** BEGIN Extract to read **

Reputation: 446
Problem
After running CoreNLP over some text, I want to reconstruct a sentence adding the POS-tag for each Token and grouping the tokens that form an entity.
This could be easily done if there was a way to see which entity a Token belongs to.
Aproach
One option I was considering now was going through sentence.tokens()
and finding the index in a list containing only the Tokens from all the CoreEntityMentions for that sentence. Then I could see which CoreEntityMention that Token belongs to, so I can group them.
Another option could be to look the offsets of each Token in the sentence and compare it to the offset of each CoreEntityMention.
I think the question is similar to what was asked here, but since it was a while ago, maybe the API has changed since.

** END Extract to read **

**Written task A:** Print the CoreNLP post between "Reputation: 446" and "of each CoreEntityMention.", inclusive.
**Written task B:** In the CoreNLP post, what method does the first option propose going through?
**Written task C:** Carry the CoreNLP post forward from its final sentence.
The lines that follow this post are separate material.

** BEGIN Provided data **

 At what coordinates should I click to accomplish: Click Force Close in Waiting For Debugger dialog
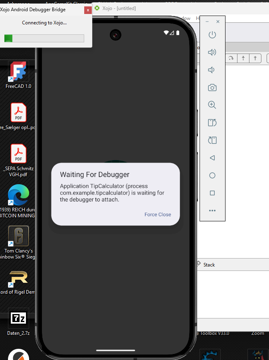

** END Provided data **

**Task result A:**
Reputation: 446
Problem
After running CoreNLP over some text, I want to reconstruct a sentence adding the POS-tag for each Token and grouping the tokens that form an entity.
This could be easily done if there was a way to see which entity a Token belongs to.
Aproach
One option I was considering now was going through sentence.tokens()
and finding the index in a list containing only the Tokens from all the CoreEntityMentions for that sentence. Then I could see which CoreEntityMention that Token belongs to, so I can group them.
Another option could be to look the offsets of each Token in the sentence and compare it to the offset of each CoreEntityMention.

**Task result B:** sentence.tokens()

**Task result C:**
This is the setup:
Properties props = new Properties();
props.setProperty("annotators", "tokenize,ssplit,pos,lemma,ner");
pipeline = new StanfordCoreNLP(props);
String text = "Some text with entities goes here";
CoreDocument coreDoc = new CoreDocument(text);
// annotate the document
pipeline.annotate(coreDoc);
for (CoreSentence sentence : coreDoc.sentences()) {
// Code goes here
List<CoreEntityMention> em : sentence.entityMentions();
}
Upvotes: 1
Views: 173
Reputation: 8739
Each token in an entity mention contains an index to which entity mention in the document it corresponds to.
cl.get(CoreAnnotations.EntityMentionIndexAnnotation.class);
I'll make a note to add a convenience method for this future versions.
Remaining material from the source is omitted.